Water woes | Drought hits Sankey Tank in Bengaluru, most parts of the lake dry 

Sankey Tank is a rainfed lake created in 1882 by Col. Richard Hieram Sankey of the Madras Sappers Regiment

Updated - April 25, 2024 10:21 am IST

Published - April 25, 2024 09:49 am IST - Bengaluru

Sankey tank in Bengaluru was built in response to the drought of 1874.

Sankey tank in Bengaluru was built in response to the drought of 1874. | Photo Credit: SUDHAKARA JAIN

Sankey Tank, one of the well-maintained lakes in the city and a landmark in north Bengaluru, has been hit by the drought. Most of the lake is dry now and even where there is water, it is mostly only a few feet deep. 

“Either I or my students have been studying Sankey Tank at least from 1996. The water level has never gone down so low as today. It is sad to see the lake like this,” said T. V. Ramachandra of the Centre for Ecological Sciences, Indian Institute of Science.

Created in 1882 by Col. Richard Hieram Sankey of the Madras Sappers Regiment, Sankey Tank is a rainfed lake. The IISc. is a prominent part of its catchment area, apart from Sadashivanagar and surrounding areas.

“The lack of rain in the city, and particularly in these parts of the city, has dried up the lake. Moreover, due to rising mercury, the rate of evaporation of water from the lake is also high,” said Prof. Ramachandra.

Water conservationist S. Vishwanath said the water loss due to evaporation was around 1.8 m per year, which translates to around 7 mm per day.

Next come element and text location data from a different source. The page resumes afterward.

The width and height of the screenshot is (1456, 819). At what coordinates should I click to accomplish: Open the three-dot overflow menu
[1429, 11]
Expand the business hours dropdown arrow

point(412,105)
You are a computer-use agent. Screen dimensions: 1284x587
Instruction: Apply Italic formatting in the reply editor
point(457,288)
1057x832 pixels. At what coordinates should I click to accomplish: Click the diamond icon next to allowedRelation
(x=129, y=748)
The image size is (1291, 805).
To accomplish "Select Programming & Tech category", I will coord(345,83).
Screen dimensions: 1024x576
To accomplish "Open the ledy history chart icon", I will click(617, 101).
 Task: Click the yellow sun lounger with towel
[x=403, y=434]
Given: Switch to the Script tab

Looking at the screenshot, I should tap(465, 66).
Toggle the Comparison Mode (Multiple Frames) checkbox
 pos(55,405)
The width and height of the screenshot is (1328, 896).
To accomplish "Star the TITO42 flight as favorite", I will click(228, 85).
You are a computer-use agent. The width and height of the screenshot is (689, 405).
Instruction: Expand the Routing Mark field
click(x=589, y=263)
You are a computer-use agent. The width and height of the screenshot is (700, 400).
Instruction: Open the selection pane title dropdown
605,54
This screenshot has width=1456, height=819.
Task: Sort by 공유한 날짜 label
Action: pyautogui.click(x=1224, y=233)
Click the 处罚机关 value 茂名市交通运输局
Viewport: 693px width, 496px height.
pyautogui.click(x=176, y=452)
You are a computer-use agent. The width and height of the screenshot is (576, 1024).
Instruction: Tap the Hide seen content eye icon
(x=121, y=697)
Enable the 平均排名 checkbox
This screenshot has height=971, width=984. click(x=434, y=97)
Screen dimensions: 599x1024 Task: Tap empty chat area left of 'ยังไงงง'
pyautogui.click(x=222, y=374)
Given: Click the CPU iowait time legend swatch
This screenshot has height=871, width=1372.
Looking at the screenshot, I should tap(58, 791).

If we assume the next big rains are 40 days away, we will likely lose at least 28 cm of water level more just to evaporation by then.

Sankey Tank is groundwater-fed, and surface-water-fed during the rains.

“The catchment area of the lake has been paved for most parts. There is over-exploitation of groundwater through borewells, which also depletes the water level,” said Prof. Ramachandra. He added that unlike before there was sewage coming into the lake and the present water level in the lake was also due to this. 

The lake drying up has left walkers and those working to protect the water body worried.

“Ironically, Sankey Tank was built in response to the drought of 1874, as a drinking water source for locals. Now, decision-making on civil work at Sankey Tank is undertaken without the vital inputs of any ecological experts. So, there is no one keeping in mind best practices for lakes, and the wetland laws. As a result, we now have an overly concretised lake resulting in an impermeable layer, diminishing the scope for water to percolate. Additionally, when temperatures rise as they have been recently, the concrete magnifies the heat and essentially creates an urban heat island,” said Preeti Sunderajan of Citizens for Sankey.

The condition of the lake has also affected the bird population in the surroundings.

“A lakebed and its surrounding areas need trees, shrubs and bamboo to attract birds and maintain the catchment area. In Sankey, apart from a few trees, we have ornamental plants and palm trees. We urgently need wetland experts who are looking through the lens of conservation and preservation to direct what development can or cannot happen around a lake. The lakes in Mysuru, especially the Kukkarahalli Kere, are a good example of how a lake in a city can be preserved,” Ms. Sunderajan said.

“The lake drying up has affected the bird population as well. There were 45 species of migratory birds at the lake. Now, most of them have not been seen for several months. However, we haven’t done a survey recently. We need to plant trees that attract these birds around the lake, but we have planted palm trees, which are not a native species and do not even give shade. We have also concertised the walking path around the lake, and its width is more than the Sankey Road that they wanted to widen. Walk paths around the lakes should not be concretised, but maintained like at Kukkarahalli Kere in Mysuru,” said Ms. Sunderajan. 

“We, as walkers, also treat the lake like a picnic spot, but do not allow the lake to breathe. All the work carried out around the lake for our comfort has choked the lake. Development around the lake has also increased,” lamented Balakrishna V., a regular morning walker at Sankey Tank.